Exultante, Mateo organizó un banquete al que invitó a muchos de sus antiguos compañeros de trabajo y a otros pecadores, así como a Jesús, quien asistió de buen grado. Los fariseos refunfuñaron por ello, mas Jesús rechazó sus quejas diciendo: «No he venido a llamar a los justos sino a los pecadores«. Ésta, al menos, fue la versión de Mateo.

Tras la muerte del Señor, la actividad de Mateo se concentró

primero en las inmediaciones de Judea y escribió su Evangelio en arameo –el idioma de Jesús– siguiendo sus precisas instrucciones.

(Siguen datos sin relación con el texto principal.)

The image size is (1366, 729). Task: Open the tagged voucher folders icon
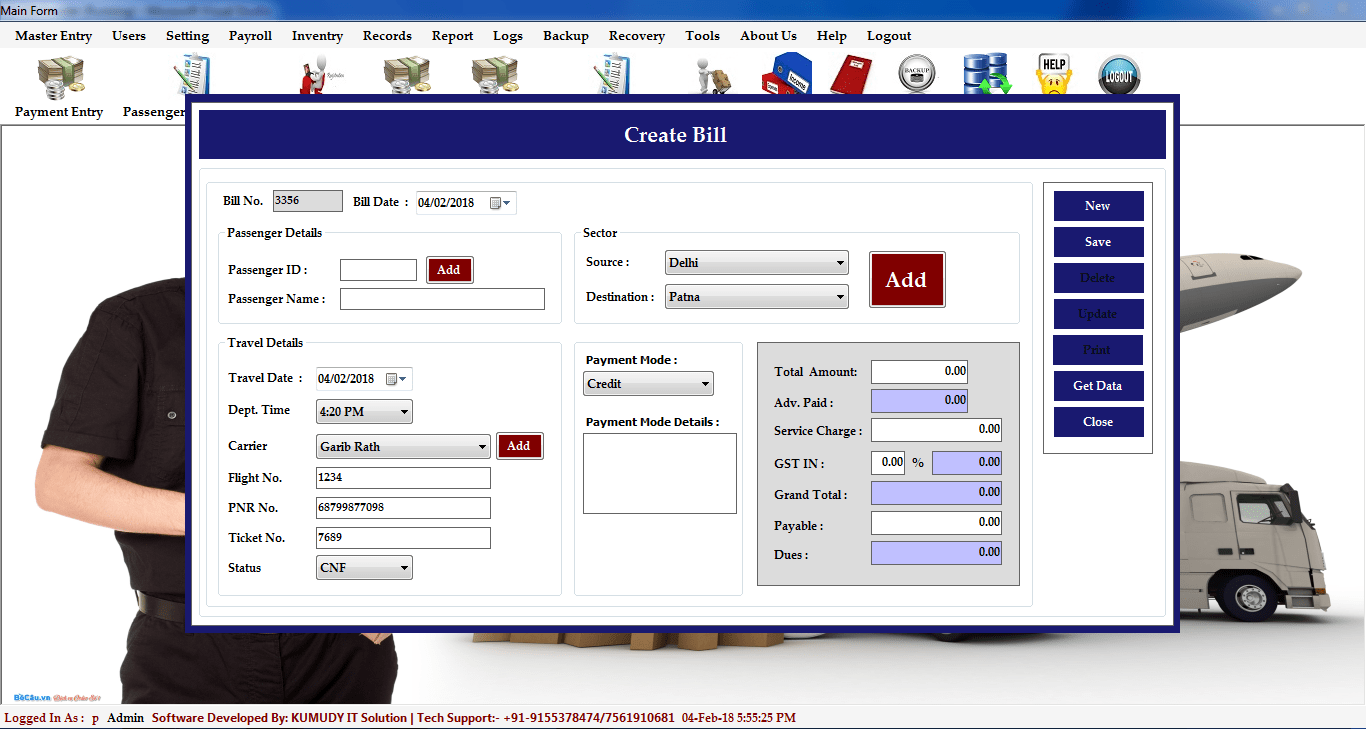786,73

Cuando los apóstoles se esparcieron por los cuatro puntos cardinales, a Mateo le tocó en suerte Etiopía, tierra a la que convirtió después de actuar allí como evangelizador durante treinta y tres años. El mismo rey Egipo se hizo bautizar junto con toda su familia y su séquito, y su propia hija, Ifigenia, fundaría un monasterio con otras doscientas doncellas.

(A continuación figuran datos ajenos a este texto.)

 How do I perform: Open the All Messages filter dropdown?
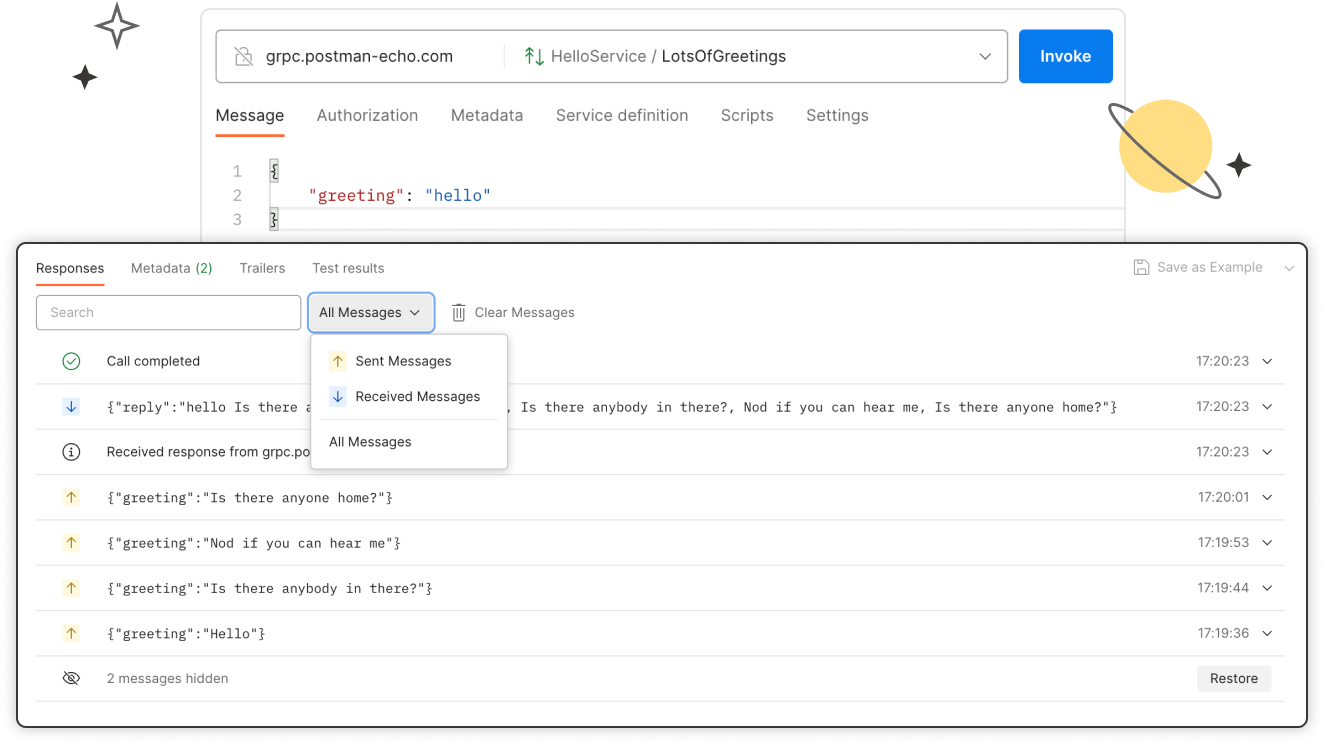pyautogui.click(x=371, y=312)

A la muerte de Egipo ascendió al trono Hitarco, quien estaba descontroladamente enamorado de la casta princesa Ifigenia y ofreció a Mateo la mitad de su reino si lograba persuadirla de que se desposara con él. Por toda respuesta nuestro santo lo invitó a participar en la misa del domingo siguiente en la que Ifigenia y las doscientas doncellas estarían dispuestas a contraer matrimonio.

El rey pensó que Mateo oficiaría de alcahuete y se presentó en la iglesia lleno de expectativas. Entonces dijo el apóstol: «El matrimonio es algo tan puro que cualquiera que raptara a la esposa del rey merecería la pena de muerte» Y volviéndose hacia Hitarco, prosiguió: «Pero eso vale también para ti, rey ¿Cómo puedes atreverte a robarle la esposa a Aquél que es más poderoso que tú?»

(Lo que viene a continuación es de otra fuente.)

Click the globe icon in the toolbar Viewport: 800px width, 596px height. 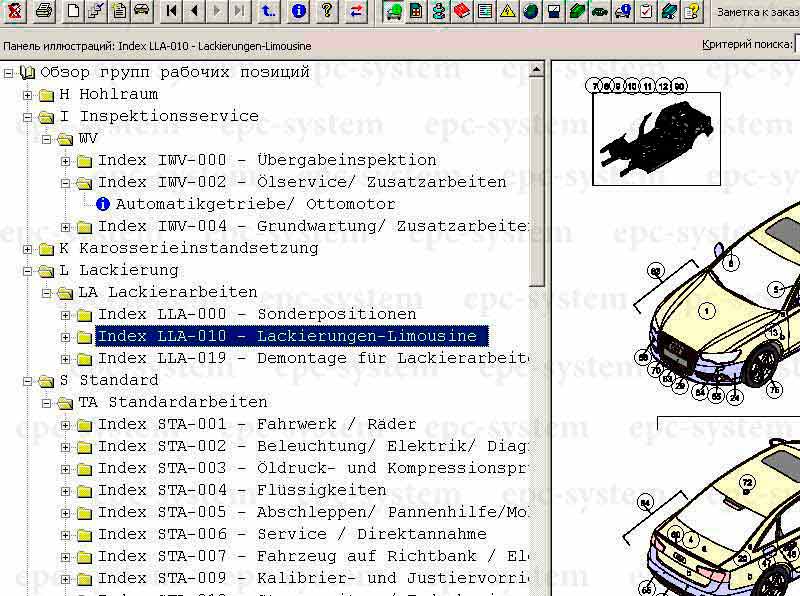pos(532,13)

Burlado en su buena fe, Hitarco abandonó la iglesia rugiendo de cólera y ordenó a un esbirro que matara a Mateo. El verdugo se precipitó sobre el altar y despenó al apóstol con un hacha.

Sin embargo, la historia tendría un final feliz.

No conforme con asesinar a uno de los más dilectos amigos del

Redentor, Hitarco hizo prender fuego al edificio donde vivían Ifigenia y las doscientas doncellas, pero las llamas ni rozaron la casa sino que saltaron hacia el palacio real, arrasándolo por completo. Sólo el soberano y su hijo escaparon al incendio, pero difícilmente pueda afirmarse que fuera «por milagro«, ya que más tarde el hijo se vio poseído por un espíritu tan maligno que le obligó a confesar ante el sepulcro del santo un crimen en el que no había tenido arte ni parte.

El verdadero culpable, Hitarco, fue atacado por una lepra incurable y acabó sus días arrojándose sobre su propia espada, para escarmiento de todos aquellos que quieran arrebatarle una de sus esposas al Señor.